## PROBLEM STATEMENT
Repeat, exactly and completely, the entries shown underneath.

## DATASET EXTRACT

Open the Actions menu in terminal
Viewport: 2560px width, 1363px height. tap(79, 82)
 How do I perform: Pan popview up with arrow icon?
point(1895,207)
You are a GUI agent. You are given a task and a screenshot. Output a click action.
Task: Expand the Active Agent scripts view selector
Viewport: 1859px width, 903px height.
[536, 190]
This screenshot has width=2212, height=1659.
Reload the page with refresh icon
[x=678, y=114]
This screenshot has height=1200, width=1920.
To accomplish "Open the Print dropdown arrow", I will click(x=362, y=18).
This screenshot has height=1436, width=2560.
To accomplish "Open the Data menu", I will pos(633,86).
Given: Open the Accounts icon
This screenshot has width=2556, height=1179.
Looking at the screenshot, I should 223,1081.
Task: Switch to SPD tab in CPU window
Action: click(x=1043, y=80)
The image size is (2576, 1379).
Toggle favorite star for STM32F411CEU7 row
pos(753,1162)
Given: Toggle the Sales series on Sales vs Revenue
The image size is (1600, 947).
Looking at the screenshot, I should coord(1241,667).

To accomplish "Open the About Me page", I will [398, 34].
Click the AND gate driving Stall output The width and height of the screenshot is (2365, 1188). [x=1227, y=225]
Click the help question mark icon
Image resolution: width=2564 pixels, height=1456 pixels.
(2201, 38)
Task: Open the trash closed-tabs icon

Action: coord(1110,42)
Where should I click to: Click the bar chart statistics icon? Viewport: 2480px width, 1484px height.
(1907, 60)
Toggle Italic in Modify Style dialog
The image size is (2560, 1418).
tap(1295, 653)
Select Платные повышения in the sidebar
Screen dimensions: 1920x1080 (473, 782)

## PROBLEM SOLUTION
Open the Actions menu in terminal
Viewport: 2560px width, 1363px height. tap(79, 82)
 How do I perform: Pan popview up with arrow icon?
point(1895,207)
You are a GUI agent. You are given a task and a screenshot. Output a click action.
Task: Expand the Active Agent scripts view selector
Viewport: 1859px width, 903px height.
[536, 190]
This screenshot has width=2212, height=1659.
Reload the page with refresh icon
[x=678, y=114]
This screenshot has height=1200, width=1920.
To accomplish "Open the Print dropdown arrow", I will click(x=362, y=18).
This screenshot has height=1436, width=2560.
To accomplish "Open the Data menu", I will pos(633,86).
Given: Open the Accounts icon
This screenshot has width=2556, height=1179.
Looking at the screenshot, I should 223,1081.
Task: Switch to SPD tab in CPU window
Action: click(x=1043, y=80)
The image size is (2576, 1379).
Toggle favorite star for STM32F411CEU7 row
pos(753,1162)
Given: Toggle the Sales series on Sales vs Revenue
The image size is (1600, 947).
Looking at the screenshot, I should coord(1241,667).

To accomplish "Open the About Me page", I will [398, 34].
Click the AND gate driving Stall output The width and height of the screenshot is (2365, 1188). [x=1227, y=225]
Click the help question mark icon
Image resolution: width=2564 pixels, height=1456 pixels.
(2201, 38)
Task: Open the trash closed-tabs icon

Action: coord(1110,42)
Where should I click to: Click the bar chart statistics icon? Viewport: 2480px width, 1484px height.
(1907, 60)
Toggle Italic in Modify Style dialog
The image size is (2560, 1418).
tap(1295, 653)
Select Платные повышения in the sidebar
Screen dimensions: 1920x1080 (473, 782)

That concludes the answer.